Architecture happens at that point of connection between a place where you want to be and a building that does what it has to do. It’s between Sullivan’s “form and function” and Vitruvius’ “firmness, commodity, and delight”. It’s spaces that work and spaces that feel. So here’s my quote – places that are and places that create. That purpose is nowhere more obvious than in this orthodontist’s office, and I’m thrilled by a client who knows that connection.

As always, we’re starting with history, and then the response to the site. The other locations have a deliberate sense of design and comfort that we’re building upon. The new site, within a new commercial development, has views and light and height that put demands on the layout and answer many of the questions for the process. As we begin schematic drawings, I take very real delight in watching the programmatic use of space frame and extend the virtues of the site, and then watching how those virtues make the functional space better. It’s a benevolent give and take.

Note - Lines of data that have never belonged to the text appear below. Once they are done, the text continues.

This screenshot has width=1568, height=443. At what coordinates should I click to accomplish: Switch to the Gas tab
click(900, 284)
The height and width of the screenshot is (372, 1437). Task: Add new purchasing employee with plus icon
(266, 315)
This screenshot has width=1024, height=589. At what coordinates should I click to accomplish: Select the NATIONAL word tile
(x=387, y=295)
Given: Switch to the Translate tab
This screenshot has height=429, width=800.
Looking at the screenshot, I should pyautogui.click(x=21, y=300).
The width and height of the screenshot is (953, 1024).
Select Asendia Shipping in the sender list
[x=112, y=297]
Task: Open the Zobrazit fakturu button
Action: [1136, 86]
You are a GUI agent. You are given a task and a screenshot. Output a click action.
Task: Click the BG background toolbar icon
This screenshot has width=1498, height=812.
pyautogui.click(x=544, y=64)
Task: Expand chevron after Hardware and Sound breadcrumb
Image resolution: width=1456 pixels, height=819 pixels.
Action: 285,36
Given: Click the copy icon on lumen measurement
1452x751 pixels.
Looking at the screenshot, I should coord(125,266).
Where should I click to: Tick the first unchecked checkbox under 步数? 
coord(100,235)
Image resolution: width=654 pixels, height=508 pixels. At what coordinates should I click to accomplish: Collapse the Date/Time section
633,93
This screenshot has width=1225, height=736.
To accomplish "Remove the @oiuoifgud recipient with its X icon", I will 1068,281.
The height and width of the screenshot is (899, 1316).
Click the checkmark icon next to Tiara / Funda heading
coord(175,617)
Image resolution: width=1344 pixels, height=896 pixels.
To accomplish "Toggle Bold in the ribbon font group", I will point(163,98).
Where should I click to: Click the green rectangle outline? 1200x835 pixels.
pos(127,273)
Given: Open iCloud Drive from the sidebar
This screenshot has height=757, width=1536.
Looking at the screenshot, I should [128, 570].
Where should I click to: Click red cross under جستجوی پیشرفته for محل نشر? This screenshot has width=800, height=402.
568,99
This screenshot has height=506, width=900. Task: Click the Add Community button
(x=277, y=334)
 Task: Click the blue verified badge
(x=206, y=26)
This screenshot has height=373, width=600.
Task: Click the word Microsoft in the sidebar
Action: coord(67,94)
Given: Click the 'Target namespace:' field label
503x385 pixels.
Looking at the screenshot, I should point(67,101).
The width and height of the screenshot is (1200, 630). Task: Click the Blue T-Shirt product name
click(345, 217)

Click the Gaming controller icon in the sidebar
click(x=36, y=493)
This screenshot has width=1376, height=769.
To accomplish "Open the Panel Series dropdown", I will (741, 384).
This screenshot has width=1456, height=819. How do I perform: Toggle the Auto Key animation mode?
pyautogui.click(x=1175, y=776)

And then function. Our reference point is restaurants – a way to look like a comfortable salon while performing like a factory. This office has an astounding rate of turnover, of service and refined business process. And yet, you watch mothers reading magazines, confident in the care their children are receiving. Kids play video games, while preparing for their turn in the chair. Staff is completely professional and confident in their routine. And the architecture creates that opportunity. We think immediately of traffic, workflow, and process that can predict overflow. The design budget is spent strategically at the nodes in that process.

It’s easy to say that design is universal, that it’s a matter of scale, from house to city, even to the point of Corbu’s machine for living. The orthodontist reminds me of my goals for Raleigh – this need for beautiful nodes and traffic patterns. As we design, we have opportunity to apply those universal principles and be informed by those lessons of scale.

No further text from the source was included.